**Exercise goal**
Quote the material from the line containing "Where should I" to the line containing "point(658,374)", including both of those lines, and leave any pictures out of your answer.

**Provided entries**
— START —
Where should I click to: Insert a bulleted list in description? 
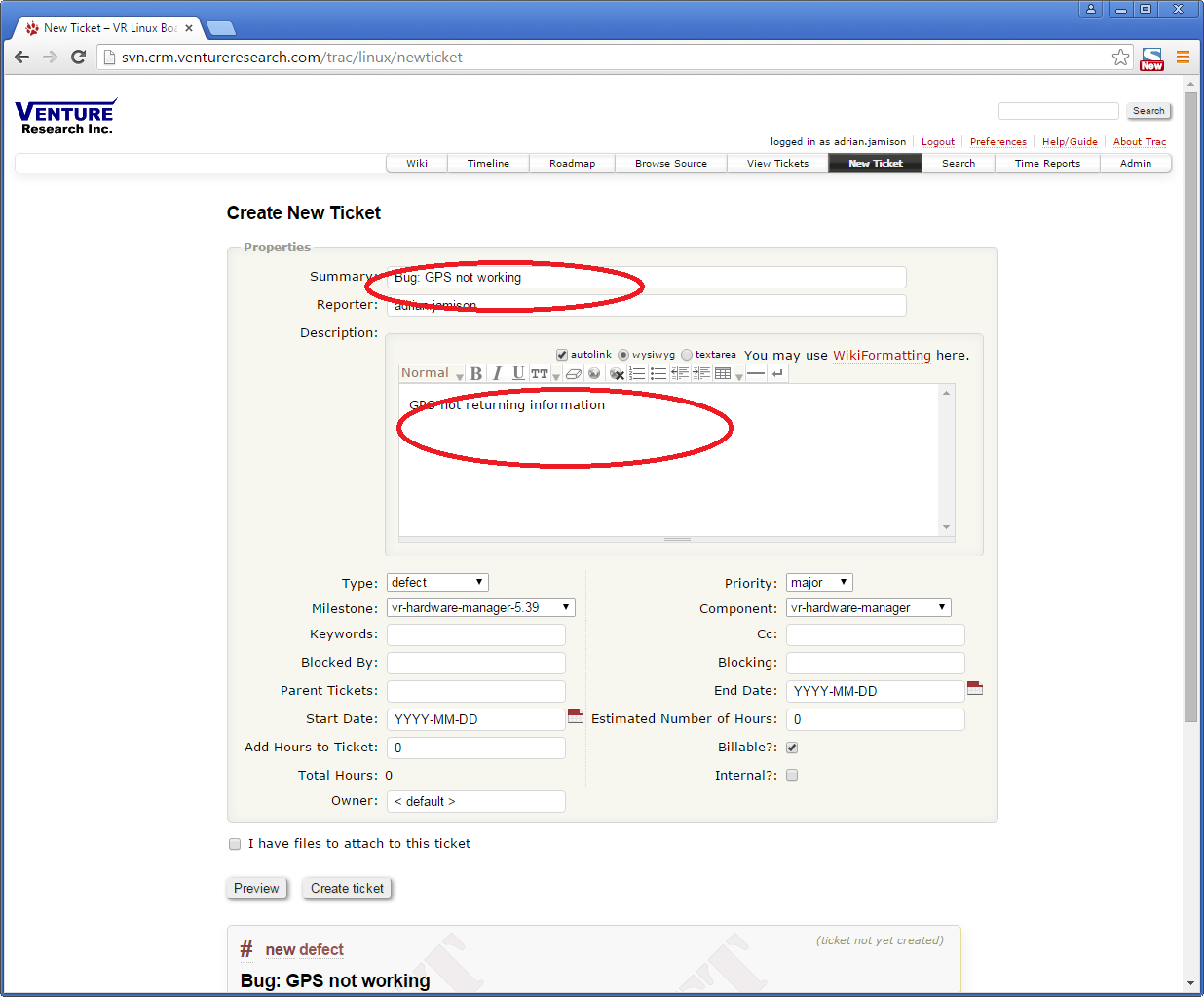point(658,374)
— END —
— START —
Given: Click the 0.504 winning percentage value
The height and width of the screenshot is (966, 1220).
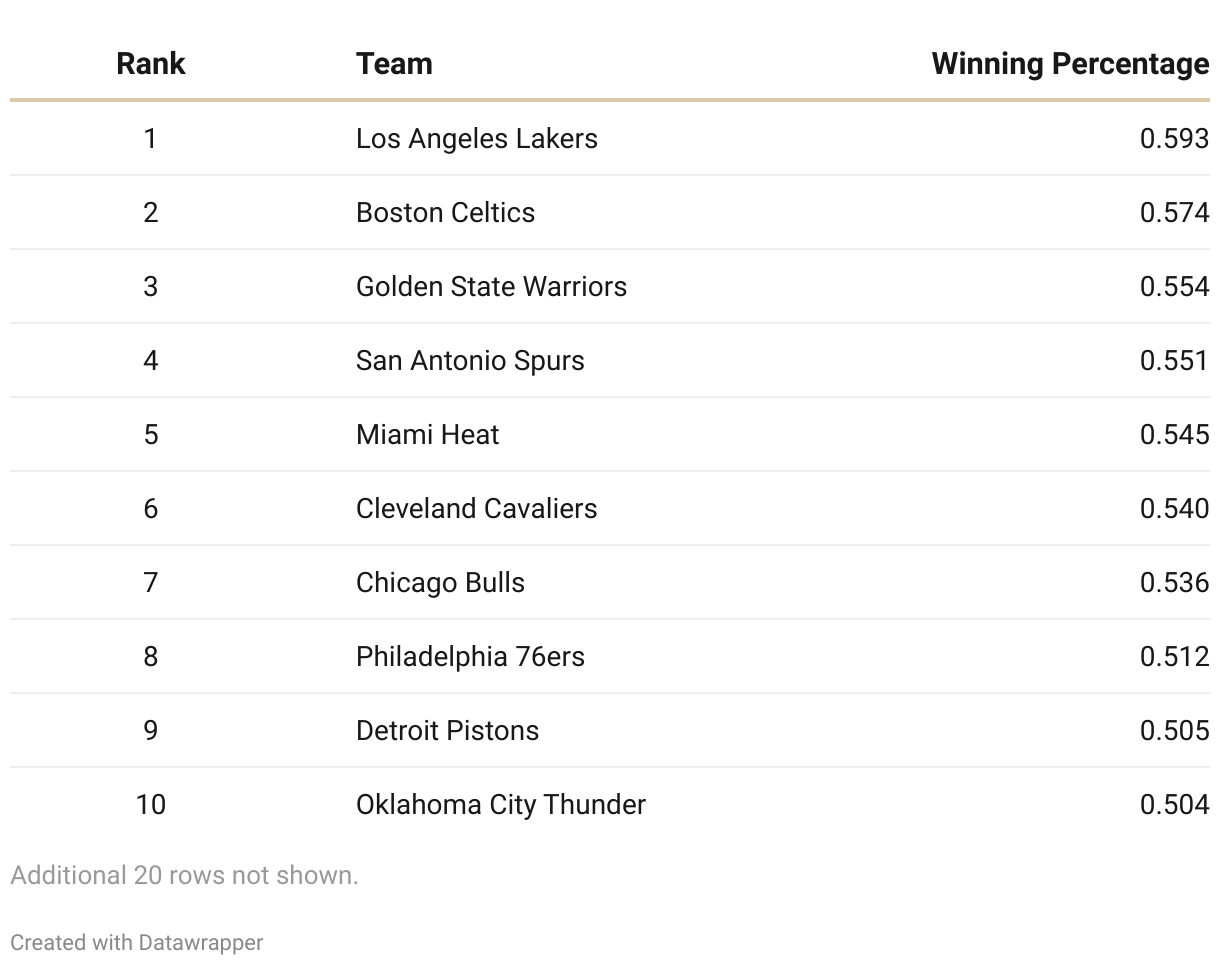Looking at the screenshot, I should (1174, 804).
— END —
**Solution**
Where should I click to: Insert a bulleted list in description? 
point(658,374)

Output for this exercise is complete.